The centuries-old Hall of Tinell at Barcelona’s Real Palace was the setting in October 1962 for an exhibition of Dali’s “The Battle of Tetuan”, right beside Mariano Fortuny’s venerable canvas on the same subject. Dali saw this as the start of “a war of pictures”. In both works, Robert Descharnes wrote, “virtuosity was a function of carefully quantified patchwork and dabs, from which substance the images emerged suddenly”. Dali had seen his image of the battle in the patterns of print in a newspaper:
“I have always been in the habit of looking at papers upside down. Instead of reading the news, I look at it and I see it … Today, holding the papers upside down, I see divine things moving at such a pace that I decide, in a sublime inspiration of Dalinian pop art, to have pieces of newspapers repainted which contain aesthetic treasures … This idea occurs to me when I notice the beauty of certain newspaper collages, yellowed and a bit flyspecked, by Pablo Picasso and Georges Braque.”
That same year Dali was commissioned by publisher Pierre Argillet to produce illustrations for various classical books (Argillet produced “The Mythology” in 1963, a collection of Dali engravings and etchings) and released his own book “The Tragic Myth of Millet’s Angelus”. The “Angelus”, once a hugely popular image in Europe, had been cited in his 1934 painting “Meditation on the Harp”, depicting peasants in prayer.

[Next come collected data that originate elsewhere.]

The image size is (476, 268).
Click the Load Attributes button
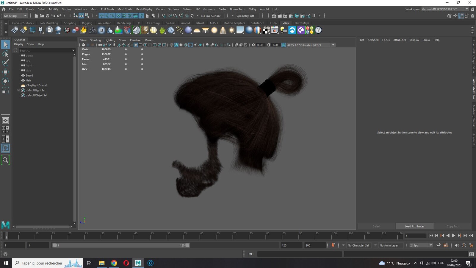(414, 226)
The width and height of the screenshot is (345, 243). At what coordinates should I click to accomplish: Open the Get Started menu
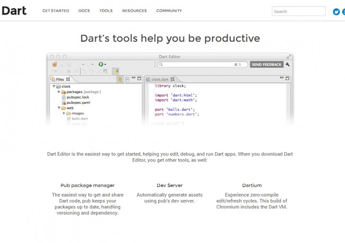(55, 11)
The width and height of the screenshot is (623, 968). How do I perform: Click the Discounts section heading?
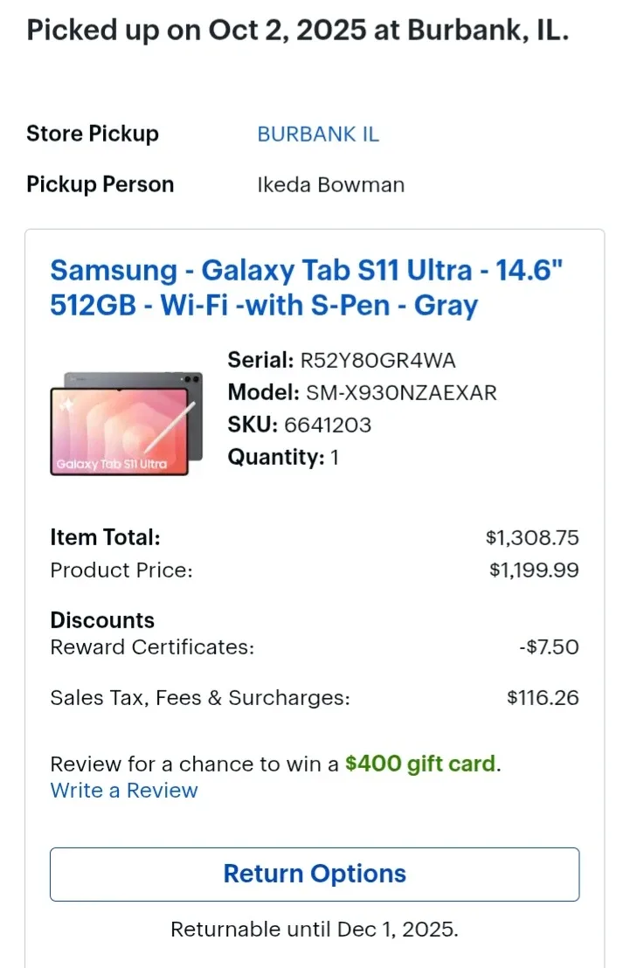(x=102, y=619)
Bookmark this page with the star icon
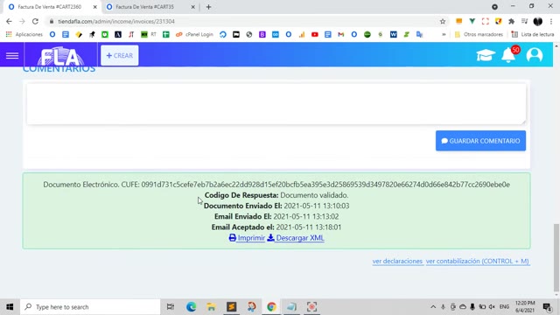The height and width of the screenshot is (315, 560). pyautogui.click(x=443, y=21)
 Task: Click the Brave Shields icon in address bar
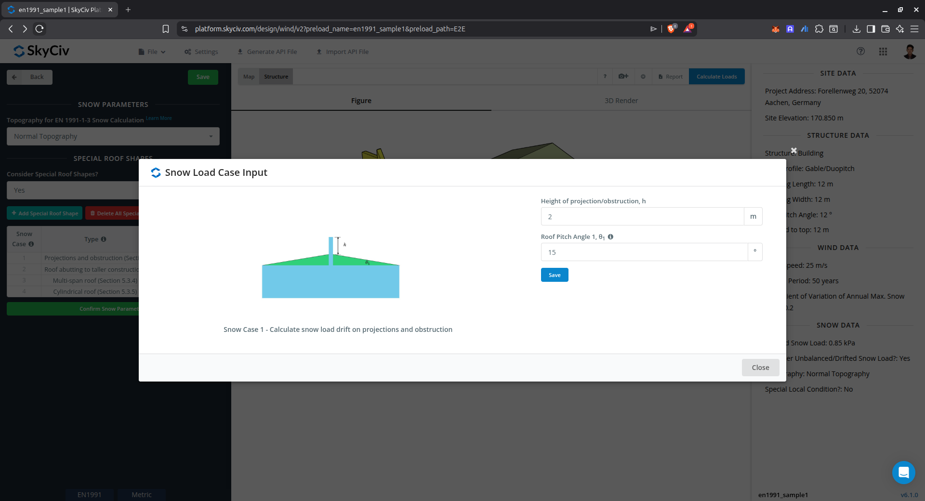click(671, 29)
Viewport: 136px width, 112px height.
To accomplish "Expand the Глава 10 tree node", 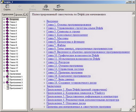I will click(x=4, y=48).
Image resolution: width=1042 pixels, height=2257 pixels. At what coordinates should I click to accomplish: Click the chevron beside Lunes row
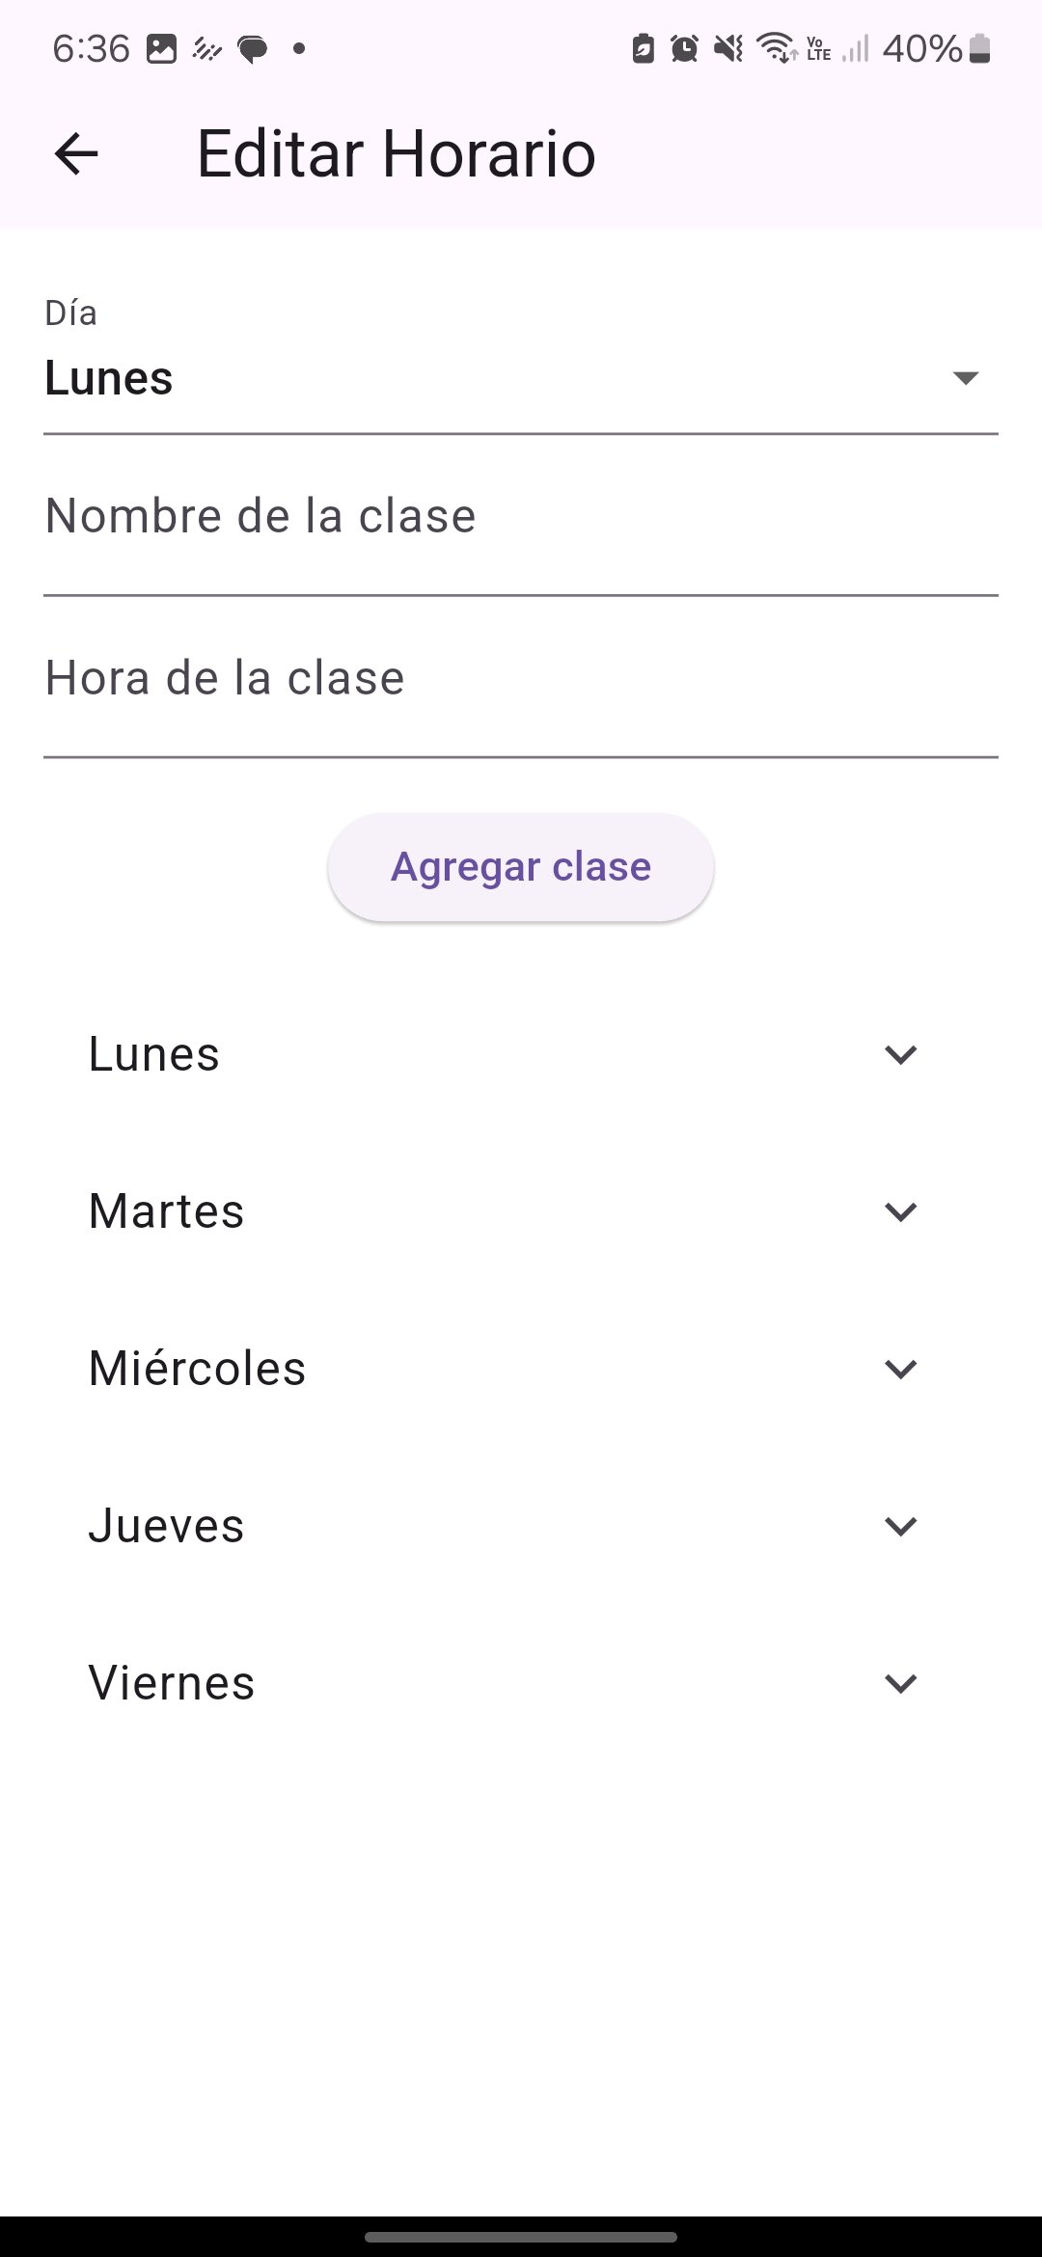click(x=900, y=1054)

The Art Club of Chicago, now in its own building on East Ontario Street, was renting space in the south tower of the Wrigley Building in 1941 when Julien Levy’s Dali exhibition came for a visit. The Art Club opened in 1916 and has also hosted shows by Picasso, Braque, Chagall, Rodin, Seurat and Toulouse-Lautrec. Shown here is “Apparition of a Face and Fruit Dish on a Beach” from 1938.
Still, Dali proved irresistible, with his ballet “Labyrinth” opening in New York and his first jewellery collection being unveiled. One source has him designing the jewellery for the Duke de Verdura, another for US millionaire Cummins Catherwood, who sold them to the Virginia Museum of Fine Arts in Richmond, which sold them in 1981 to a wealthy Saudi, who sold them to Japanese collectors, who sold them to the Gala-Salvador Dali Foundation, where they remain today. Shown here is a brooch called “The Eye of Time”.
Something like Sting and his Police did for punk, Amedeo Modigliani made modern art, if not cubism itself, safe for home consumption, sculpting faces into razor-edged African distortions without being scary about it. The classical elegance remained evident. He was standing at cubism’s door but refused to go inside. Gregarious, likeable, handsome and a flash dresser, he got distracted and dismantled. He was consumed, and in death from consumption, he was nearly consumed by myth.
His mistress Jeanne Hebuterne, clearing away the stack of sardine tins, admitted she hadn’t thought to call a doctor. Amedeo, who’d been scraped up reeking from a pavement, taken to hospital and then shipped home with a shrug, died on the 24th, as if according to script. (This isn’t Jeanne, it’s “Portrait of Madame Zborowska”, from 1917.)